───── TRECHO DA FONTE

A história do jornalismo no Brasil, assim como a história do próprio país, é marcada

por grandes solavancos e guinadas em seus rumos. Desde o início, a imprensa brasileira tinha

um caráter mais regional devido à grande extensão territorial do país e à quase nenhuma

integração que aqui existia.

Nesse contexto, o jornalismo surge e se desenvolve aproveitando um modelo

francês, em que cada veículo tinha como função expressar o seu ponto de vista sobre as

questões em voga, inclusive sobre a política. Nos anos 50, os jornais seguiam linhas políticas

definidas, defendendo partidos de situação ou oposição, conforme sua tendência. A maioria

dos jornais era, entretanto, conservadora e particularmente de oposição ao governo de Getúlio

Vargas (até 1954) e de seu herdeiro político, o presidente João Goulart. Nesse tempo, o jornal

de Samuel Wainer, a Última Hora, era a voz que se levantava em favor do getulismo, não

abrindo mão desta posição mesmo quando seu editor-chefe discordava das medidas do

governo.

──────────
───── MATERIAL EXTRAÍDO

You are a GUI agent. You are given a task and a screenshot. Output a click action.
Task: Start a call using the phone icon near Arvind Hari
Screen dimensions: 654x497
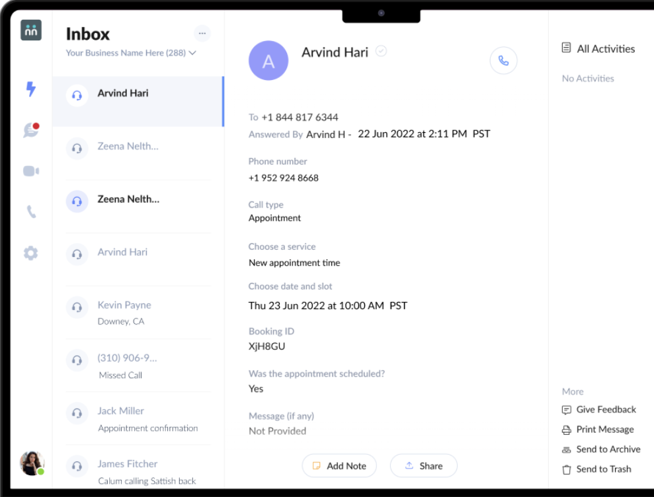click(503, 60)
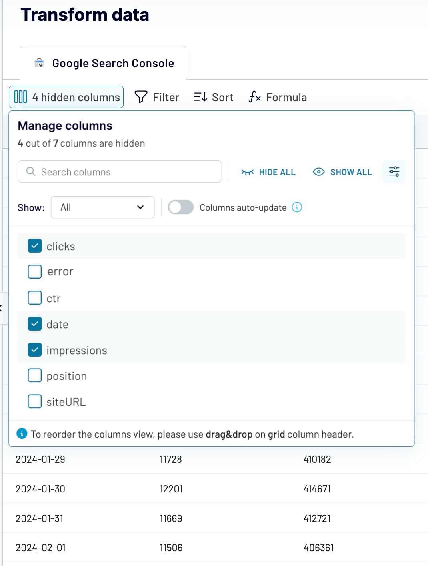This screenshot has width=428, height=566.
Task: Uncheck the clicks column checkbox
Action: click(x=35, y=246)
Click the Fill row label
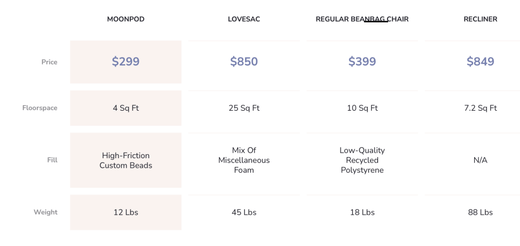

──────────

Reproduza o trecho do texto sobre o jornalismo no Brasil que vai de "por grandes solavancos" até "que aqui existia.", inclusive.

por grandes solavancos e guinadas em seus rumos. Desde o início, a imprensa brasileira tinha

um caráter mais regional devido à grande extensão territorial do país e à quase nenhuma

integração que aqui existia.